Some Statistical Problems Inspired by Air Pollution
When and Where
Speakers
Description
Across the mid-to-late 20th century, epidemiologists developed an understanding of the impacts of ambient air pollution on human health, inspired both by observed conditions due to chronic exposure, and by extreme climate events which provided natural (extreme) experiments. However, as an ecological problem, it proved difficult to validate acute exposure impacts - there simply wasn't enough data! In this talk I will discuss a series of connected problems in applied statistics that I have explored, worked on, or been connected to across the last decade, all stemming from a common question: given broad population-level measurements of air pollution and climate, and aggregate population-level health counts, what can we estimate about the acute impacts of air pollution exposure on human health?

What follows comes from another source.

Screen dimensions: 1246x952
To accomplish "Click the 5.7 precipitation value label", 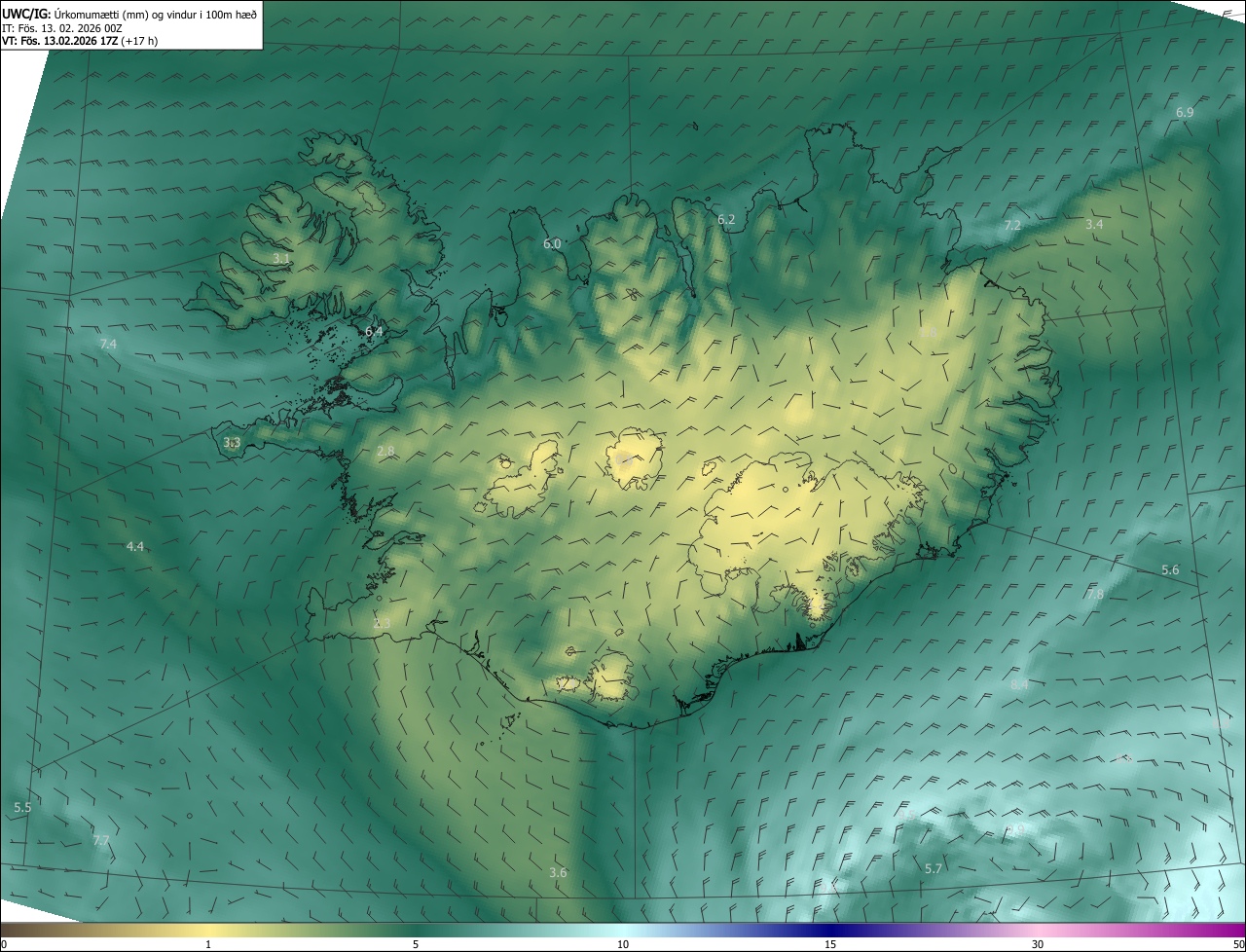I will [x=934, y=868].
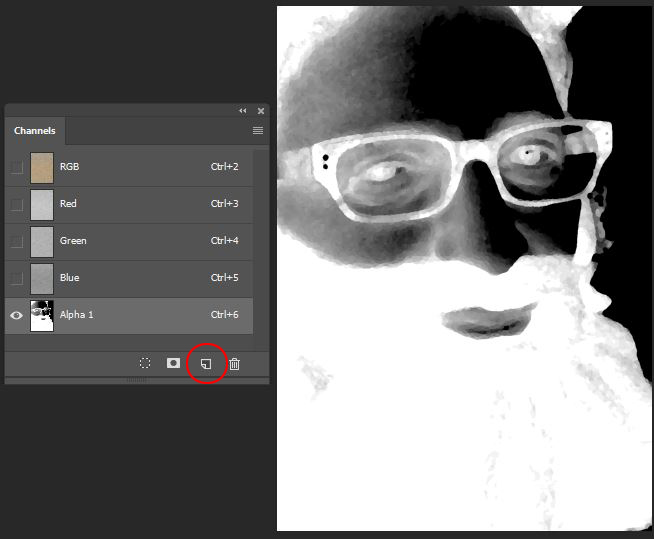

Many of these problems become time series problems, so there is a distinct flavour of those methods in this talk.
About Wesley Burr
Wesley Burr is an Associate Professor and Department Chair in the Department of Mathematics & Statistics at Trent University, Peterborough, Ontario. He completed his PhD in statistics under David J. Thomson at Queen's University in 2012, and after several years working as a Postdoctoral Research Fellow in Health Canada's Population Studies Division in Ottawa, joined Trent University in 2016, becoming Chair in 2022. Wesley has been a member of the Statistical Society of Canada for almost 15 years, and has recently ended six years serving on the executive of the Statistics Education Section. He remains Chair of the Statistics Education Awards committee. He is also on the executive of The International Environmetrics Society (TIES), and serves as Associate Director (Small Institutions) for the Canadian Statistical Sciences Institute. His research interests include time series analysis and spectrum estimation, environmental epidemiology, forensic statistics, statistics education, and any interesting problems in the analysis of scientific data.